● **ASSIGNED TASK**
Output all of the data exactly as it appears, but leave out any pictures it contains.

● **RECORDS SUPPLIED**
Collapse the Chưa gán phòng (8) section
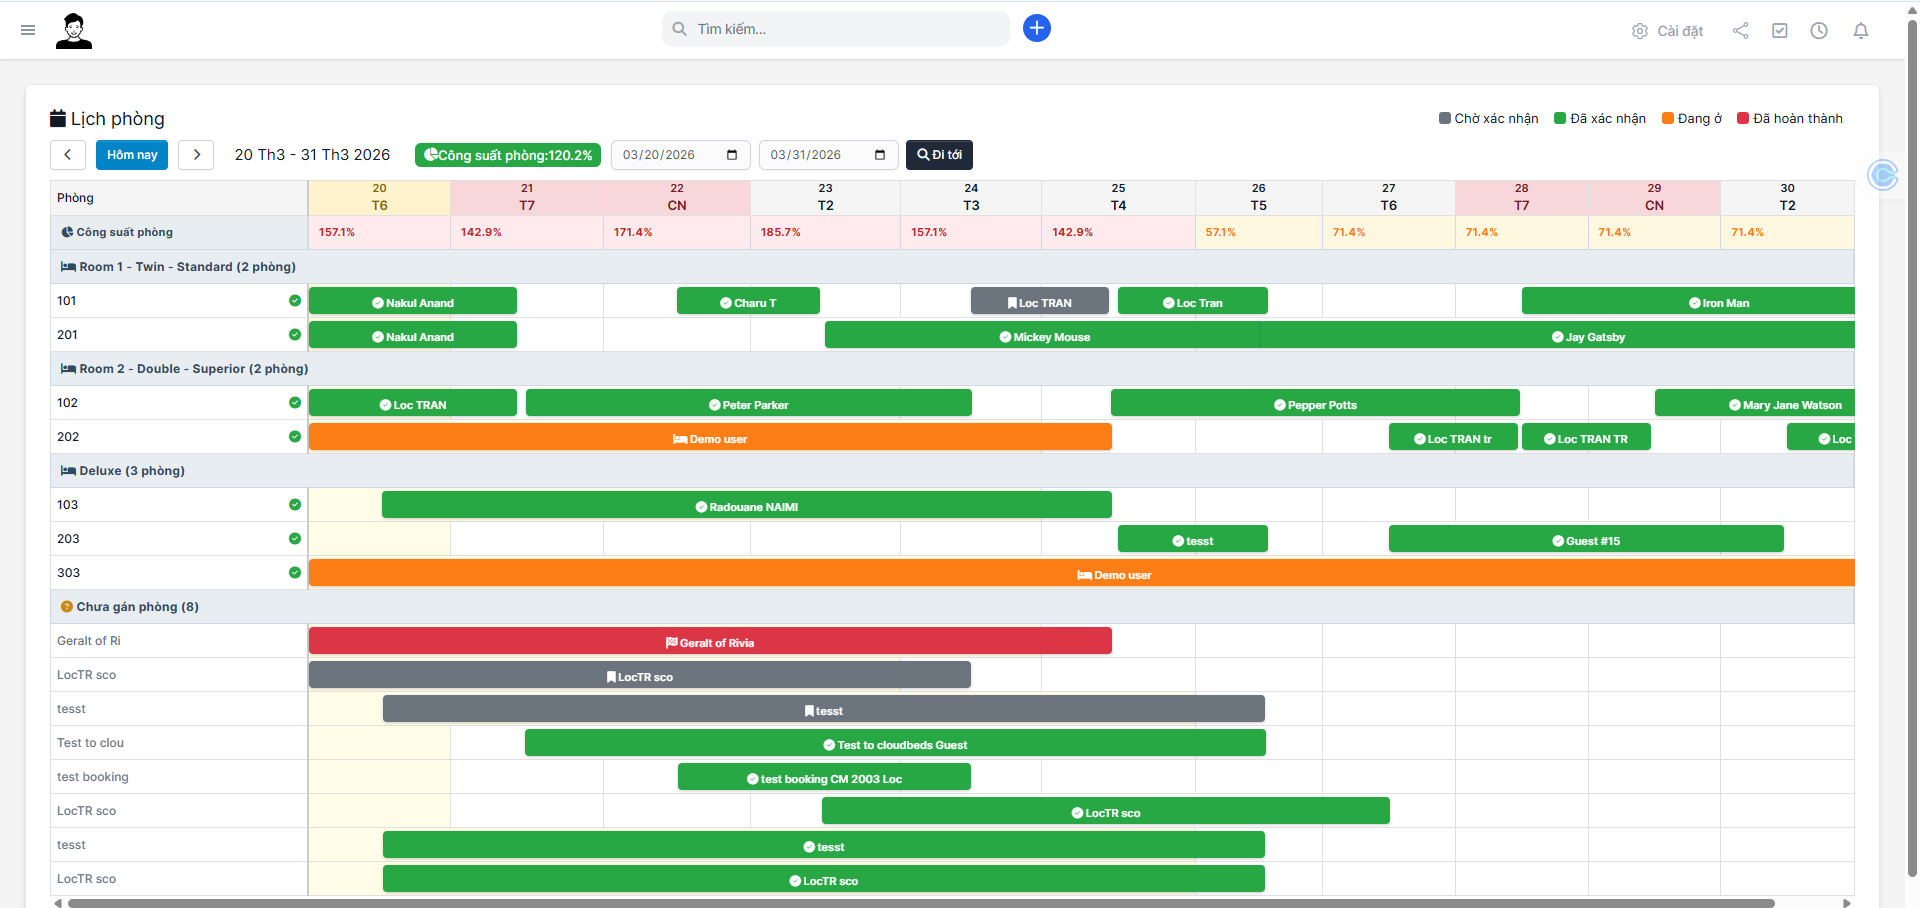click(129, 606)
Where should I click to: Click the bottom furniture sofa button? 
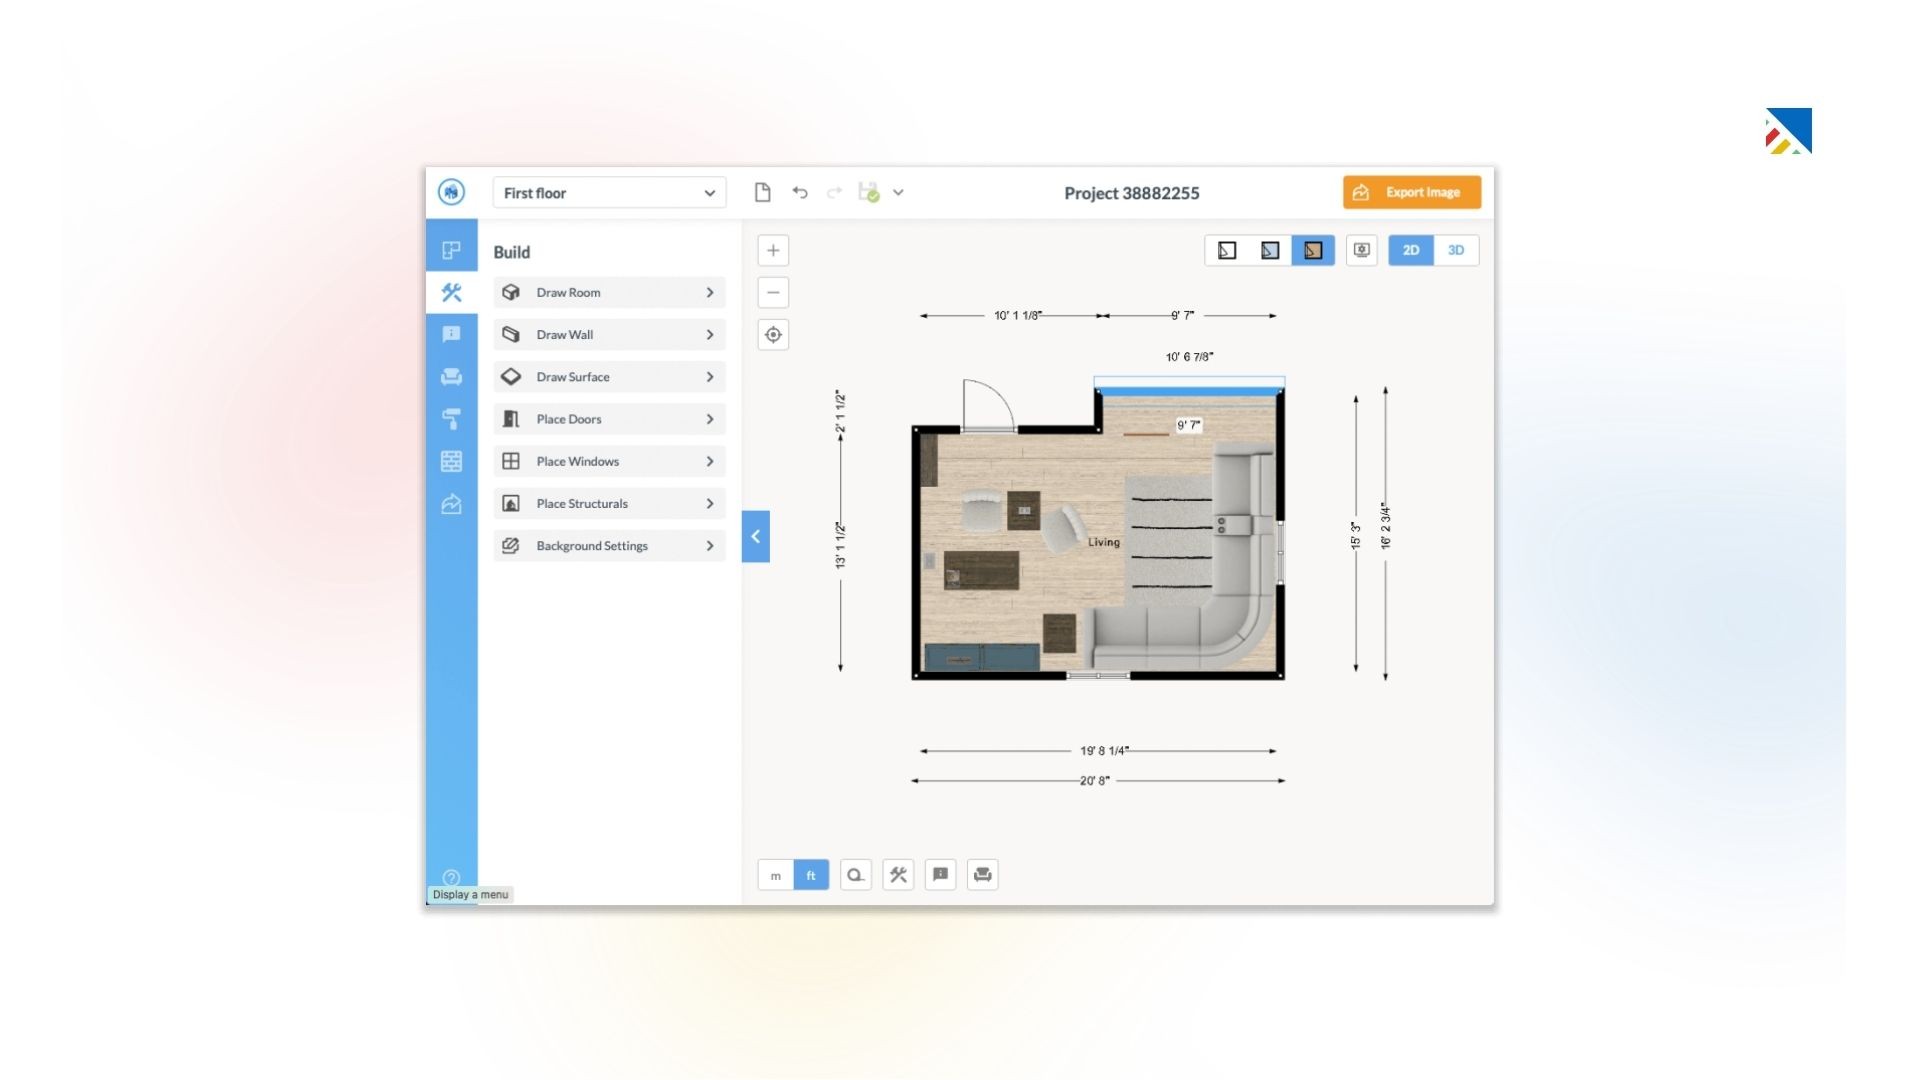(x=983, y=875)
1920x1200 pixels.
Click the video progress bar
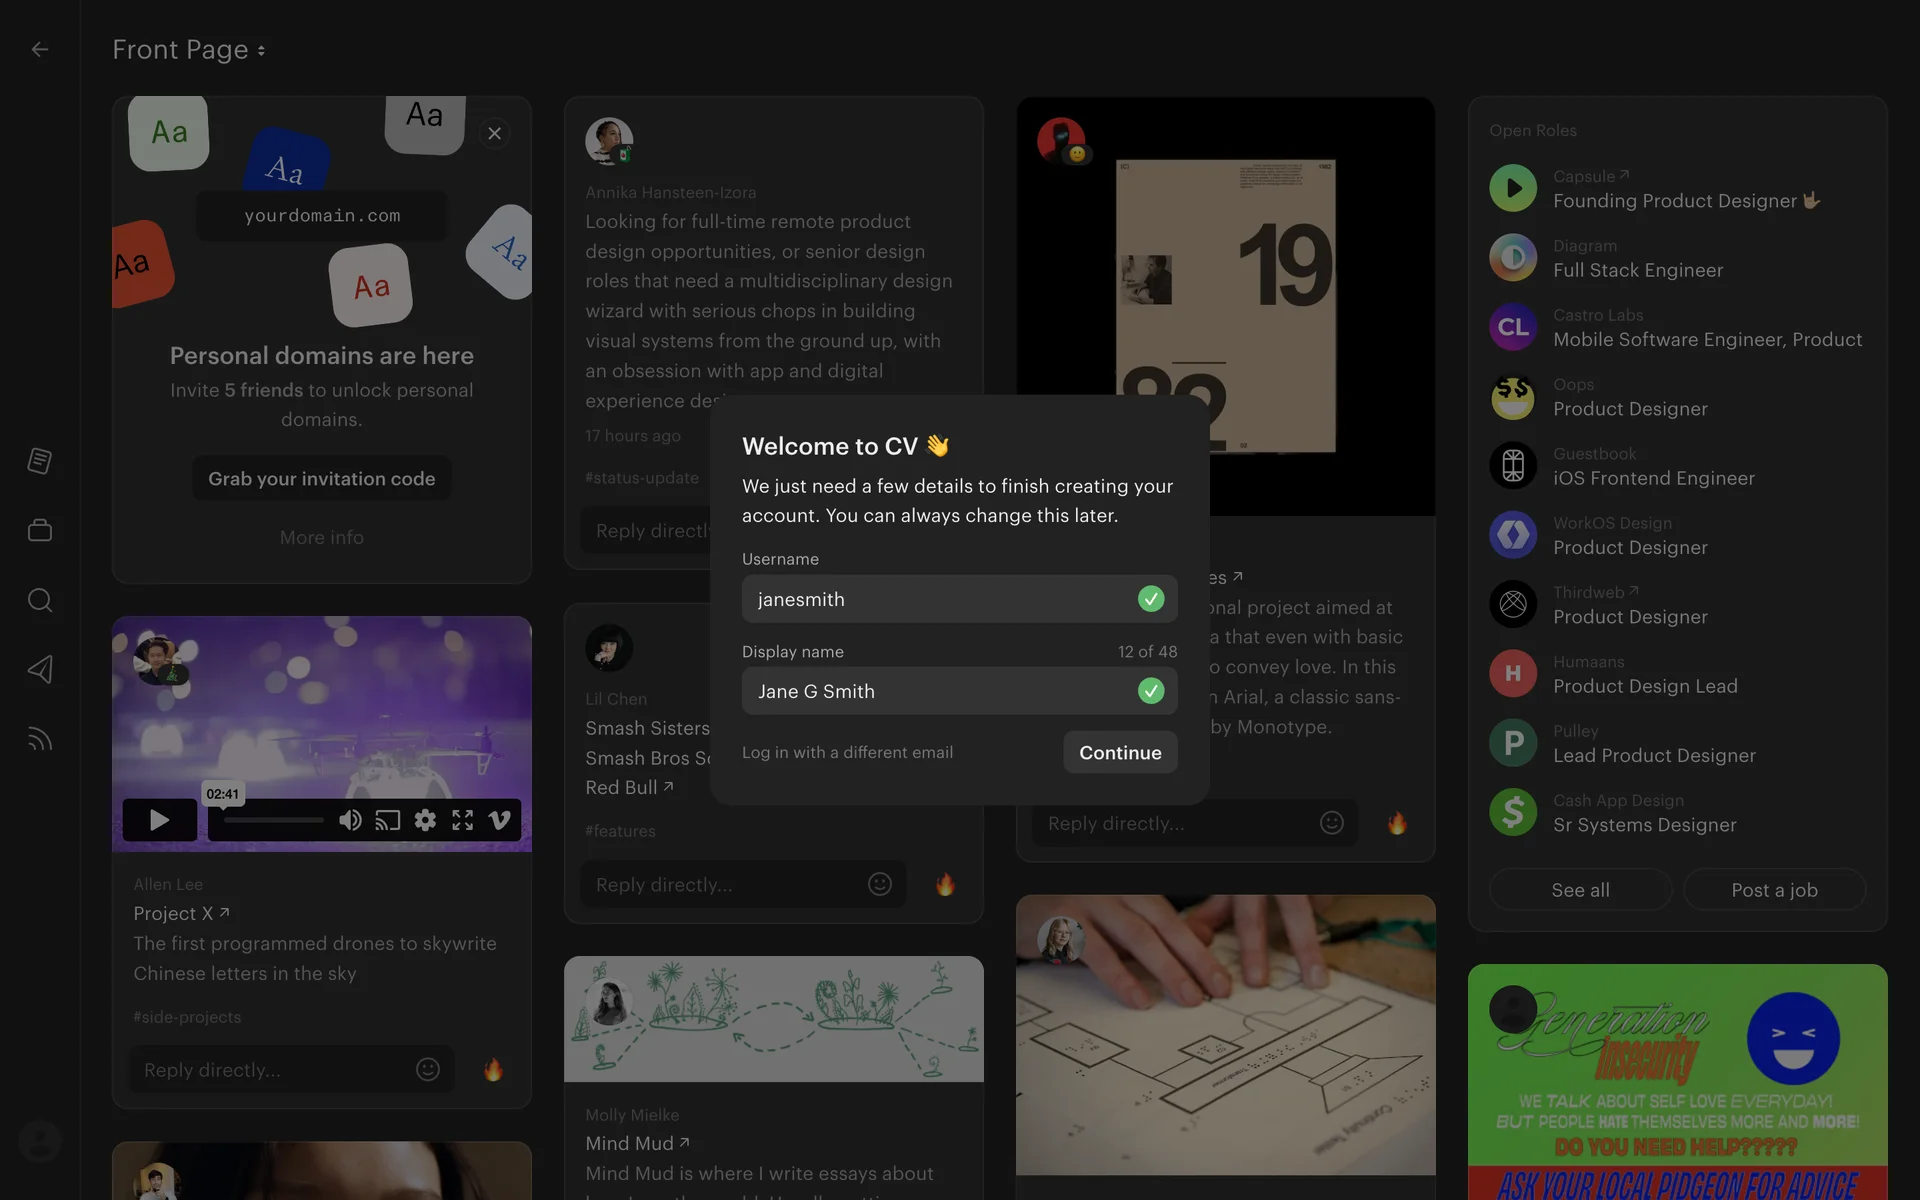pos(273,820)
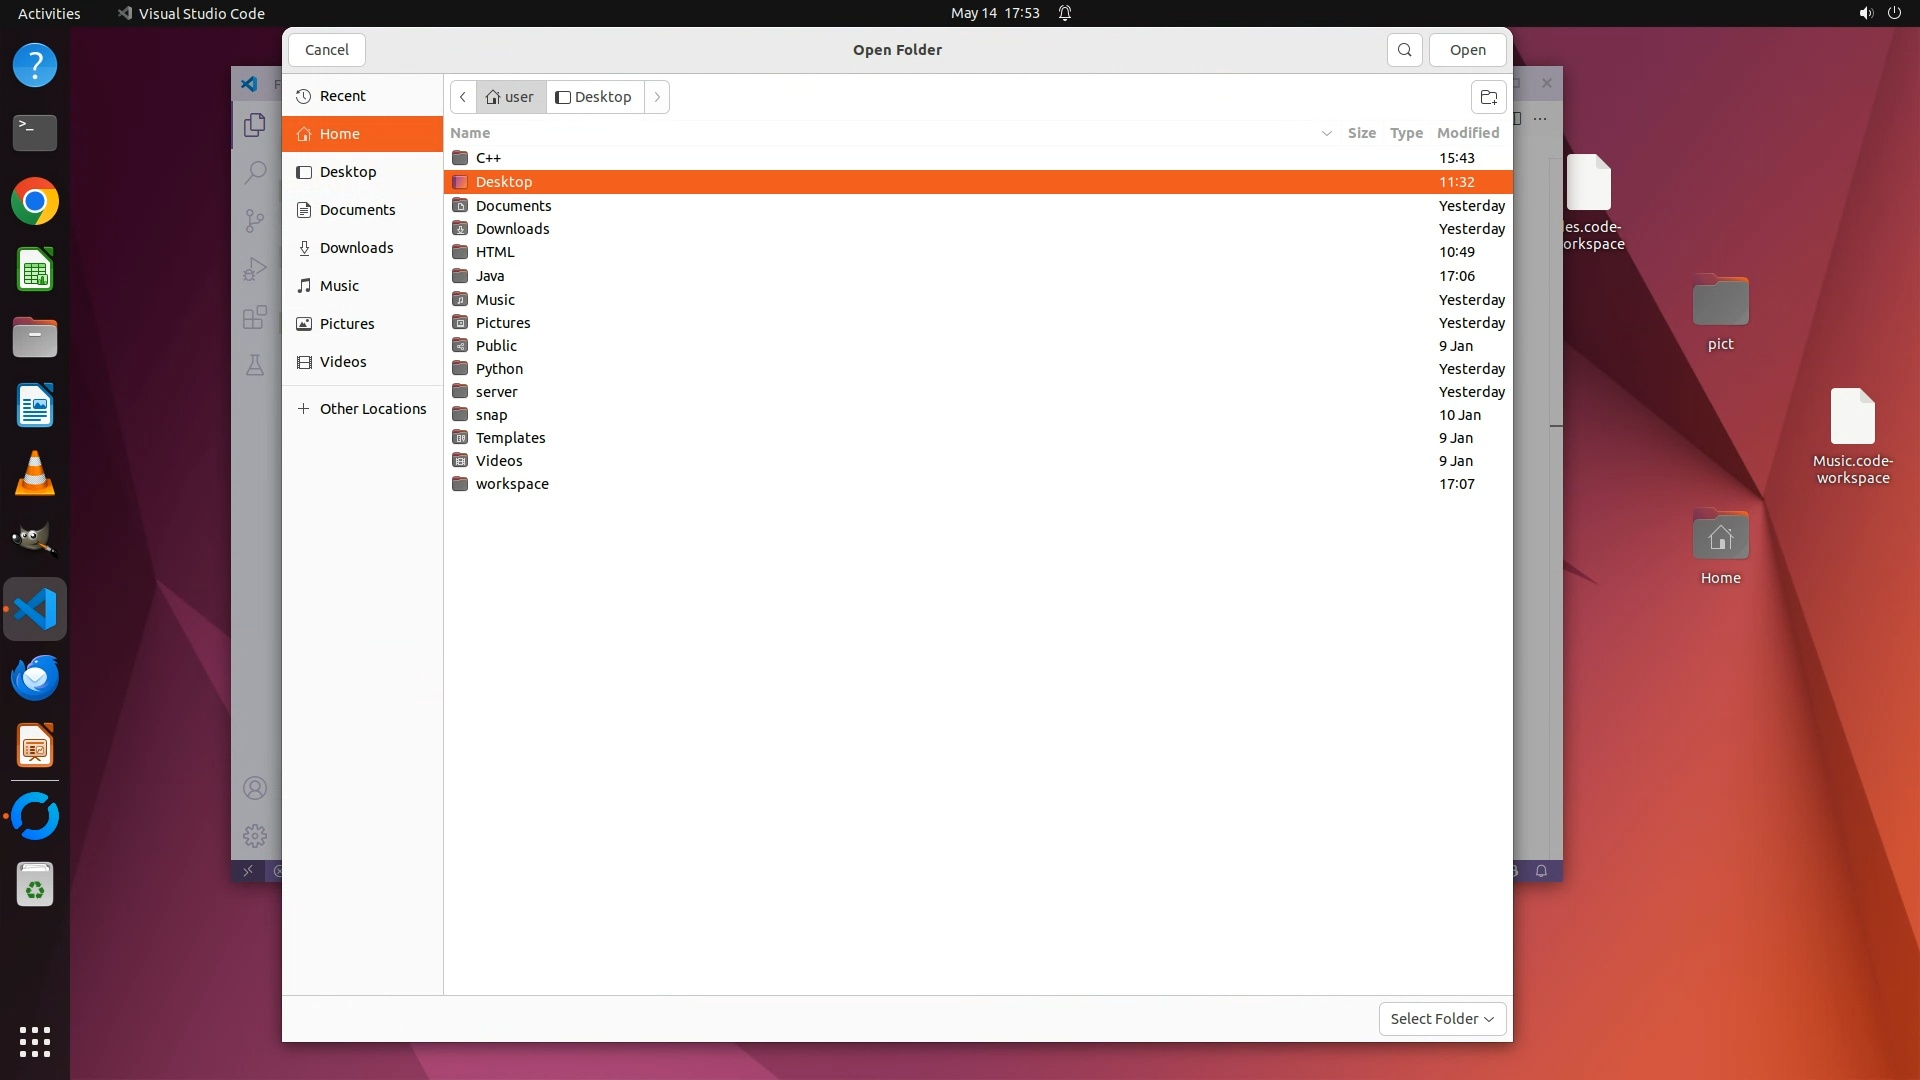This screenshot has width=1920, height=1080.
Task: Click the Open button
Action: tap(1467, 50)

● **PROBLEM SOLUTION**
Collapse the Chưa gán phòng (8) section
click(129, 606)
Where should I click to: Click the bottom furniture sofa button? 
(x=983, y=875)
1920x1200 pixels.
Click the video progress bar
pos(273,820)
This screenshot has width=1920, height=1080.
Task: Click the Open button
Action: tap(1467, 50)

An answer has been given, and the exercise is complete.